Aiming to diversify the Interstate Stream Commission, SB 58 would add more advanced expertise standards and require more geographic diversity throughout the state and Native nations, tribes and Pueblos.
Government & Politics
For a state with some of the lowest voter turnout rates in the nation, the New Mexico Voting Rights Act would make it easier to vote for different communities. The legislation, House Bill 4, would allow anyone convicted of a felony to vote once released from detainment. It would also enact the Native American Voting Rights Act, which would ensure that precinct boundaries are aligned with tribal political boundaries, allow voters, including those who are unhoused, to put down official buildings as addresses, expand early voting opportunities and send more resources to county clerks’ offices. Other accessibility measures in the bill include requiring at least two drop boxes in every county and automatically registering New Mexicans as voters.
- House Bill 7: Reproduction and Gender-Affirming Health Care*
Lujan Grisham signed House Bill 7 into law on Thursday, March 16. It prevents government bodies or individuals from interfering with or discriminating against someone’s access or use of reproductive or gender identity health care. This legislation was the first abortion-related measure to make it through the Roundhouse, one of Lujan Grisham’s top priorities this session.
Senate Bill 13 would protect medical providers and patients getting abortion and gender-affirming health care services.

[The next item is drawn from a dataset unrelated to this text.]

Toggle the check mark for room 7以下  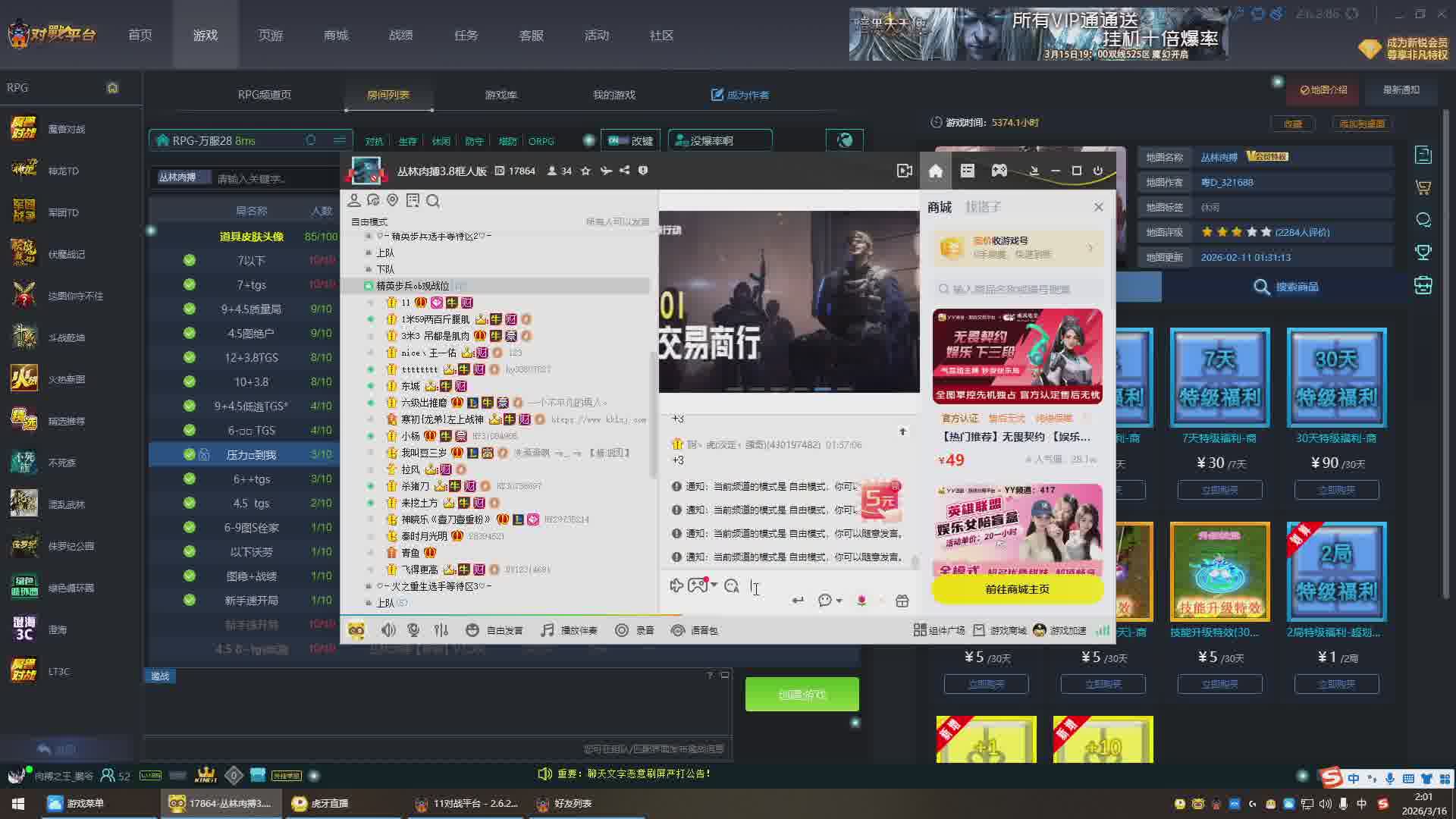[190, 260]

Sen. Liz Stefanics (D-Cerillos) hopes the Rural Health Care Delivery Fund bill could help fill holes in specialty health care in rural New Mexico. This legislation would allow providers in rural areas to apply for grant funding to start up new facilities or expand those that already exist.
Police & Prison
New Mexico is the 27th state to abolish life without parole as a sentencing option for children sentenced as adults in the state’s criminal legal system. SB 64 also provides developmentally meaningful opportunities for hearings before the Parole Board either 15, 20 or 25 years into an adult sentence given to a child.
Lujan Grisham signed Bennie’s Bill into law on March 14. This legislation makes it a crime for anyone to make a firearm negligently accessible to a minor. If the minor accesses the weapon, it’s a misdemeanor, and if they hurt themself or others, it’s a fourth-degree felony.